His research showed the pivotal role that Byzantine scholars who emigrated to Italy played in unlocking and interpreting ancient Greek texts vital to the Italian Renaissance, systematically documenting their interactions in the West. He deeply probed the encounters between the Greek and Roman churches over centuries of recurring schism and attempted reunion, including the Councils of Lyons, Basel and especially Florence, during which the churches agreed to reconcile.

==Personal life==
His brother Christie John Geanakoplos, who died in 2005, was professor of chemical engineering at the University of Minnesota. He was married to Effie Geanakoplos, a clinical social worker and instructor in psychiatry at the Yale Child Study Center, for 48 years. She predeceased him in 2001. His son John Geanakoplos is the James Tobin Professor of Economics at Yale University.

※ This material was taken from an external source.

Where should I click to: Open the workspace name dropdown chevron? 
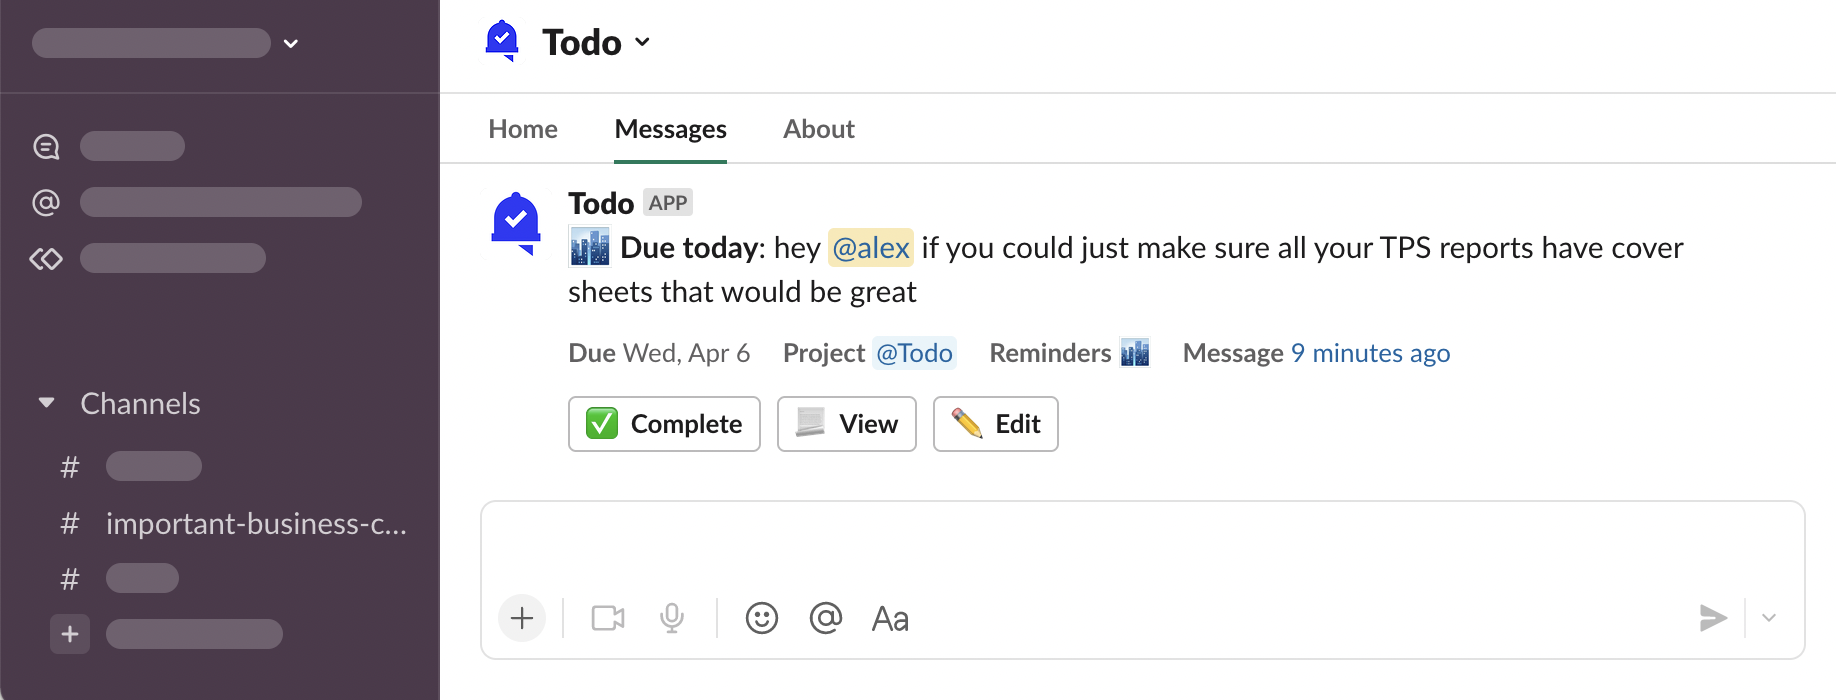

His daughter Constance is a concert pianist in New York.

==Awards and honors==
- President, American Society of Church History
- Fellow, Medieval Academy of America
- Fellow, American Historical Association
- Fellow, Renaissance Society of America
- Guggenheim Fellowship Grant
- Fulbright Grant
- American Council of Learned Societies Grant
- First Orthodox lay person invited to attend the Vatican Council II in 1962
- Gold Cross of the Order of George I in 1966

==Bibliography==
===Books (author)===
- Emperor Michael Palaeologus and the West, 1258-1282: a study in Byzantine-Latin relations (Harvard University Press, 1959).
- Greek scholars in Venice: studies in the dissemination of Greek learning from Byzantium to Western Europe (Harvard University Press, 1962).
- Byzantine East and Latin West: Two Worlds of Christendom in Middle Ages and Renaissance (Barnes and Noble, 1966).
- Byzantium and the Renaissance: Greek scholars in Venice: studies in the dissemination of Greek learning from Byzantium to Western Europe (Archon Books, 1973).
- Interaction of the "sibling" Byzantine and Western cultures in the Middle Ages and Italian Renaissance: (330-1600) (Yale University Press, 1976).
- Medieval Western Civilization and the Byzantine and Islamic worlds: Interaction of three cultures (D.C. Heath, 1979).
- Byzantium: Church, Society, and Civilization Seen Through Contemporary Eyes (University of Chicago Press, 1984).
- Constantinople and the West: Essays on the Late Byzantine (Palaeologan) and Italian Renaissances and the Byzantine and Roman Churches (University of Wisconsin Press, 1989).
- A Short History of the Ecumenical Patriarchate of Constantinople (330-1990) "First Among Equals" in the Eastern Orthodox Church (Holy Cross Orthodox Press, 1990).

===Articles (author)===
- "Greco-Latin Relations on the Eve of the Byzantine Restoration: The Battle of Pelagonia-1259.” Dumbarton Oaks Papers, vol. 7, Harvard University Press, Jan. 1953, pp. 99–141, doi:10.2307/1291057.
- “The Nicene Revolution of 1258 and the Usurpation of Michael VIII Palaeologos.” Traditio, vol. 9, Cambridge University Press, 1953, pp. 420–30, doi:10.1017/S0362152900003792.
- “Some Aspects of the Influence of the Byzantine Maximos the Confessor on the Theology of East and West.” Church History, vol. 38, no. 2, Cambridge University Press, June 1969, pp. 150–63, doi:10.2307/3162703.
- “Church Building and ‘Caesaropapism,’ A.D. 312–565.” Greek, Roman and Byzantine Studies, vol. 7, no. 2, Duke University, Jan. 2003, pp. 167–86.